What a heartwarming story:
Joan Isherwood, from Warrington, Cheshire, said she felt as though her life had been destroyed after a car accident on holiday left her two sons dead.
She is shown in a BBC documentary to be broadcast tonight meeting Sylvia Barr for the first time, whose egg donation 19 years ago made it possible for her to give birth to twins Jonathan and Katherine. The donation was made before a change in the law came into force in 2005 removing the right to remain anonymous for people donating eggs and sperm.
”We were told it was a totally anonymous decision and as far as I was concerned that was the end of it,” Mrs Isherwood told BBC Breakfast. ”But I often used to wonder because not only did Sylvia help to create the twins but she actually gave me my life back because I felt as though my life had been destroyed.” She added: ”I was so grateful to be given the chance to create a second family that had I met Sylvia on the day she donated the eggs I would have been absolutely thrilled.”
Ms Barr, of Brockham, Surrey, one of the UK’s first anonymous egg donors, said she had discovered the identity of her recipient ”early on” and had been keen to get in contact with the family. She had done so after ”tactful and sensitive” help from the charity UK DonorLink, she said. She told the programme that there had been a ”stark decrease” in the number of egg and sperm donors coming forward since the law giving anonymity to donors was lifted.
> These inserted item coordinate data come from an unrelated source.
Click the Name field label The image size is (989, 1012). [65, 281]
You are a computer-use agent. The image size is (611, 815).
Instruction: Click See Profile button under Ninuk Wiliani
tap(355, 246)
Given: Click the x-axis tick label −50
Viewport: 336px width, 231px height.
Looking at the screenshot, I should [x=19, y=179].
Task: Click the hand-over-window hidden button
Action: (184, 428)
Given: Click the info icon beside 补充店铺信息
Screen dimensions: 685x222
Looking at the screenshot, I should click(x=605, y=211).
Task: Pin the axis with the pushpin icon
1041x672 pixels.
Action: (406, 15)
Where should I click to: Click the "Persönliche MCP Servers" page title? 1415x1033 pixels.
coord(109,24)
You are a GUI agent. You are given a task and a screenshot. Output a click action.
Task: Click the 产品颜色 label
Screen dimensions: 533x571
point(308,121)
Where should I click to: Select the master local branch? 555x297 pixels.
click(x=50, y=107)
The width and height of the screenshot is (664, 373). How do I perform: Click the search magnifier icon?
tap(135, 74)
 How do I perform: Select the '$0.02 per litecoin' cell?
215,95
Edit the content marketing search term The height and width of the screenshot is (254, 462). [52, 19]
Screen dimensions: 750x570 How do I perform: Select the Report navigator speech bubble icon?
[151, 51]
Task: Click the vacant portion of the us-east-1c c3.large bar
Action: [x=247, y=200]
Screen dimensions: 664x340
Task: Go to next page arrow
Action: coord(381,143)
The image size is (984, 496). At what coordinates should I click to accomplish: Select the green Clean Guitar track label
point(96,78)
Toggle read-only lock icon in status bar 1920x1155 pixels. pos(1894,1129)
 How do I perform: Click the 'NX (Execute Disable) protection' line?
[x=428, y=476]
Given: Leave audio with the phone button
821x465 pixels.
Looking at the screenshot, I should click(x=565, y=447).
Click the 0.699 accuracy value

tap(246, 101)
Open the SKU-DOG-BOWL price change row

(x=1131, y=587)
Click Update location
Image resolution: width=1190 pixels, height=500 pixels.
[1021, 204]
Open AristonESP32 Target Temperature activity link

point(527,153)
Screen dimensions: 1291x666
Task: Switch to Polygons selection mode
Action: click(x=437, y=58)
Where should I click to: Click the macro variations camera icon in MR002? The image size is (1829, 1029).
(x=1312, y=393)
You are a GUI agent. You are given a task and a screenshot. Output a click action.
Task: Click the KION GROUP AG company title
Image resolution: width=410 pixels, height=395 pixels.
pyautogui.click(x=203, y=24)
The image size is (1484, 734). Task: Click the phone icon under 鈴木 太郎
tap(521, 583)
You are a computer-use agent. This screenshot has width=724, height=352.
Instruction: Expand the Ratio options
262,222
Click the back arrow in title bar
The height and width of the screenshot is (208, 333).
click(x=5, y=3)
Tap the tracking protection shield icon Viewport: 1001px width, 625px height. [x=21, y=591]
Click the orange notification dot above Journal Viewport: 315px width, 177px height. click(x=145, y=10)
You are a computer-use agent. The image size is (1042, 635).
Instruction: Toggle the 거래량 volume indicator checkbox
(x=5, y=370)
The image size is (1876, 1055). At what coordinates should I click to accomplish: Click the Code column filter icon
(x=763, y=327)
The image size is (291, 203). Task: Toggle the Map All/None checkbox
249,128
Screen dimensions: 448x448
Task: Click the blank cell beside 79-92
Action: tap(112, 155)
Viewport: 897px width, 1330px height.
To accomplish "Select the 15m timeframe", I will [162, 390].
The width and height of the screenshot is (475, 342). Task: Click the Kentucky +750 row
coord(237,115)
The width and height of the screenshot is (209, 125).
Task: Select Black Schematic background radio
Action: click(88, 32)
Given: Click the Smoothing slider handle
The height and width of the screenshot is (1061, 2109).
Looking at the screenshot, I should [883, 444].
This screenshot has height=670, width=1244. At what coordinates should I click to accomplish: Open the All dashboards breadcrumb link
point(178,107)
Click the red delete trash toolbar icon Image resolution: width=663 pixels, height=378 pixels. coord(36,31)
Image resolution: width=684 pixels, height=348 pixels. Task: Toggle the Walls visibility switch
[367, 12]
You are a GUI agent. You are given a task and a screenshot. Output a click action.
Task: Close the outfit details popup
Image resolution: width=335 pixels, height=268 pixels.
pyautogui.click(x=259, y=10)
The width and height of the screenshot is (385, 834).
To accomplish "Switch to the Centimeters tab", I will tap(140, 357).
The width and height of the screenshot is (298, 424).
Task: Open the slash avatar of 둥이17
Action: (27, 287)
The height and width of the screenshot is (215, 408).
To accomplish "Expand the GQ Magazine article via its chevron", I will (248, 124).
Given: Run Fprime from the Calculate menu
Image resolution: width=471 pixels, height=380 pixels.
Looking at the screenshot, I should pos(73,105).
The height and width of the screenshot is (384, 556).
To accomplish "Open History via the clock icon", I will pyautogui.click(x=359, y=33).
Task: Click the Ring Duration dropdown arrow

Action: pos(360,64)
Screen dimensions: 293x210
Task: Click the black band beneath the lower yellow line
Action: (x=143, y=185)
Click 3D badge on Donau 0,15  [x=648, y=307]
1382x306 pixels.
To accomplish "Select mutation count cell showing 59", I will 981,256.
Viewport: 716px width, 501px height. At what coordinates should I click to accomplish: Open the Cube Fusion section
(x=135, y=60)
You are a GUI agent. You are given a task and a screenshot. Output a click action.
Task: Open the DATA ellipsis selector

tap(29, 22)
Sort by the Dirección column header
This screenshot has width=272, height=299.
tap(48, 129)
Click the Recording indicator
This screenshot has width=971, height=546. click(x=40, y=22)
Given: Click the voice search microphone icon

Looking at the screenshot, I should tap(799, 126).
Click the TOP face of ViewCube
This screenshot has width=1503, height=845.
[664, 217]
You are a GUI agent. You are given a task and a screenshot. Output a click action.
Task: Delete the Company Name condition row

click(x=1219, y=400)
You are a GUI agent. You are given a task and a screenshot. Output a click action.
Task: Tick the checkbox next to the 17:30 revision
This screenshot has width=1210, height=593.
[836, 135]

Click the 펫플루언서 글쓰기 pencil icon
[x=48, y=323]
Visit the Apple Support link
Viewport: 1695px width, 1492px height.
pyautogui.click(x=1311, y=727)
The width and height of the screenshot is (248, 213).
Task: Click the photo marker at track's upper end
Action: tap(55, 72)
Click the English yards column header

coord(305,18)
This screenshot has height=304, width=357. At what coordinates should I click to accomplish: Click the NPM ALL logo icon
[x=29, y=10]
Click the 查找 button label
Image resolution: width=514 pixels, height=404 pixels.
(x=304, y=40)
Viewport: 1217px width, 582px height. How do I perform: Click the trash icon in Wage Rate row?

”I would say that it is evident from our experience that it can work and you can have a relationship and that people do not need to be threatened by it,” she said. ”There is a connection there, it is undeniable and I do not see anything wrong with it, everybody has their own opinion, but I feel it has been good, it has been a positive for all of us. ”It has got to have been positive for the twins to know that missing piece of their jigsaw.”